雑誌「広告批評」が休刊した理由について聞いた。決して、部数が落ち込んだから休刊するわけではないという。あくまで、対象としてきた広告が変化したことが理由だ、と語る。その上で、Web上のインタラクティブな広告を評価するジャーナリズムの確立は難しいとも。これまでの広告とネット上の広告の違いをレビュー・ジャーナリズムの視点で比較してもらった。

 これは個人的な意見ですが、広告批評はこれまでマス広告と共に並走し、そこに映し出されている時代の空気を読み解いてきたジャーナリズムですから、30周年のこのタイミングで区切りをつけるのは自然なことのようにも思います。しかし、これは僕が決定したことではなく、社主であり、創刊者でもある天野祐吉の判断ですから、4月20日に出た最終号をお読みいただければ、よりご理解いただけるのではないでしょうか。

 休刊を発表したのは2008年4月で、まだ世の中はこのような未曾有の不況に見舞われていませんでしたから、「唐突だ…」という印象をお持ちになった方もいらっしゃるようですが、期せずして時代を言い当てることになったのかな、と思います。

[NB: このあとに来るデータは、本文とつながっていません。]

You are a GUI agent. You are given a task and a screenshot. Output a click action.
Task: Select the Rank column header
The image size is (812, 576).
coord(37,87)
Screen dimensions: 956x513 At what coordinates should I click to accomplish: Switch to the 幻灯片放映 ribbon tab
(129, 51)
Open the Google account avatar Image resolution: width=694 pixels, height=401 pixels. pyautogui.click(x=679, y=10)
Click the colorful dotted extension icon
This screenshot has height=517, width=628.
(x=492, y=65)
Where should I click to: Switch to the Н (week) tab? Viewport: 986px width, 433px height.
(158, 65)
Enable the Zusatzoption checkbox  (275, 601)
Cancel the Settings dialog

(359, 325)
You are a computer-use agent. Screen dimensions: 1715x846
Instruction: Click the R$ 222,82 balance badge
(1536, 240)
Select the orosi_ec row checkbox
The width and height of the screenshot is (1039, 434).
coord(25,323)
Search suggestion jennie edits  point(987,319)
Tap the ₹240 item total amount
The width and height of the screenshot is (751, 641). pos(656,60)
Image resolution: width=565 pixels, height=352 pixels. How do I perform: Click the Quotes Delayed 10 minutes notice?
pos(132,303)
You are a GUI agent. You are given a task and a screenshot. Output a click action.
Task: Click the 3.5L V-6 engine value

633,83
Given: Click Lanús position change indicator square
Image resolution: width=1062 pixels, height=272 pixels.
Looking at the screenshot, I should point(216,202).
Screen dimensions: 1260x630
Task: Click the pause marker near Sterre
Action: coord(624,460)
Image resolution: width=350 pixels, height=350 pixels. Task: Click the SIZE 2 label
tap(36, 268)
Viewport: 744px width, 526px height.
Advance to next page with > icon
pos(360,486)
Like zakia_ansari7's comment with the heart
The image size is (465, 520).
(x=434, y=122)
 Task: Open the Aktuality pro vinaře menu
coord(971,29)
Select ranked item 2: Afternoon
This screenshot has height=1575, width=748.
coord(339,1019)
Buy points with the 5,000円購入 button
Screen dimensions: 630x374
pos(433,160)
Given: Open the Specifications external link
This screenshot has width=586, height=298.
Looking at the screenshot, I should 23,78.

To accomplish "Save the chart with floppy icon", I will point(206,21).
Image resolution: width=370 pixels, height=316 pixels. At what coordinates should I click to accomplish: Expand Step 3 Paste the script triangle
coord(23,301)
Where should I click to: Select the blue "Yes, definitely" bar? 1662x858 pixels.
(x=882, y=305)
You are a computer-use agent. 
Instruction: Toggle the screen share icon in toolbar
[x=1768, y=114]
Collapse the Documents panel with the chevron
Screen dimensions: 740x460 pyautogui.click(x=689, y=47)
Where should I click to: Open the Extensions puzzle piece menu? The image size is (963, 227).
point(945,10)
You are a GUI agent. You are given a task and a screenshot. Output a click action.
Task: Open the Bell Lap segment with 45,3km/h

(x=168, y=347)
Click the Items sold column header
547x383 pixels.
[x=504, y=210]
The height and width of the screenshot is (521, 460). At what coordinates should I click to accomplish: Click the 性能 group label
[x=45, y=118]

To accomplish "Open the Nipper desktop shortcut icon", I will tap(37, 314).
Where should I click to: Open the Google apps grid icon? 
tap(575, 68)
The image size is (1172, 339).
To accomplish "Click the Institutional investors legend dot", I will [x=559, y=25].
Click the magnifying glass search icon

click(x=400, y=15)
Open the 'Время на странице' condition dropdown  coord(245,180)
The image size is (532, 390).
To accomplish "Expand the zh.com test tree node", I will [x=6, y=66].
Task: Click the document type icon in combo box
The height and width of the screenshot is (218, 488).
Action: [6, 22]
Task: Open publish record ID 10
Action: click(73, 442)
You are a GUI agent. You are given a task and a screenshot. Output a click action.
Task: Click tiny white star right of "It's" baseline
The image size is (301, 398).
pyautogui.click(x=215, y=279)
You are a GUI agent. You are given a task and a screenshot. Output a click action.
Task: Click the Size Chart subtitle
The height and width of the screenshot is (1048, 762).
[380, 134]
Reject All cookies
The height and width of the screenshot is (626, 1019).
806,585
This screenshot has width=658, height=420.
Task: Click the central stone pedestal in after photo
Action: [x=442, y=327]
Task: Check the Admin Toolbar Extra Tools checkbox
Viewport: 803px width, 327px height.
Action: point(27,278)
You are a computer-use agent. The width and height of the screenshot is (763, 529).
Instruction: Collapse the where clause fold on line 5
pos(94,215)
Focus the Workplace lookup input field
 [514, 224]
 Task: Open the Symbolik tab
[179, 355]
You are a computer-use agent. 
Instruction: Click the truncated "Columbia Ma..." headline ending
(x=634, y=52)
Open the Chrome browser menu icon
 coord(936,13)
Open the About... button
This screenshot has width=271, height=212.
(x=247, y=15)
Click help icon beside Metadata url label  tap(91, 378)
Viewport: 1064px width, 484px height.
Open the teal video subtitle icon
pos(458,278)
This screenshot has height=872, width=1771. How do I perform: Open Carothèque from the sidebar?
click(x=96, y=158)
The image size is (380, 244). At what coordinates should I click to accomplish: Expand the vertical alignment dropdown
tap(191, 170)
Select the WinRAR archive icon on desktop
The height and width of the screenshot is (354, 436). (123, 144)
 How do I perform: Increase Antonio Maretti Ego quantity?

1年前の“休刊告知”に踏み切ったのは、1年間の期間限定とは言え、編集長を任されることになった自分にプレッシャーをかけつつ過去にとらわれず挑戦するためと、広告やメディアの現状を気づいてもらいたいという両方の思いがあったことは事実です。

 だからこそ“広告批評”という“雑誌”でやれることは全部やってやろうくらいの意気込みでのぞみました。去年から今年にかけて企画したのは、新世代のクリエイターの特集から、日本映画、中国のクリエイティブ、沖縄、ファッション、マンガ、メディア(テレビ)、政治コミュニケーション(オバマ)、写真(篠山紀信)などなど。幅広いテーマを扱っていると思われるかもしれませんが、すべてクリエイティブとコミュニケーション、つまり“広告”に落ちるように企画しました。この雑誌の編集長としては、やり残したこともなく清々しい気持ちです。毎月完全燃焼でしたからね(笑)。この1年の僕の仕事については、みなさんに批評していただけるとうれしいです。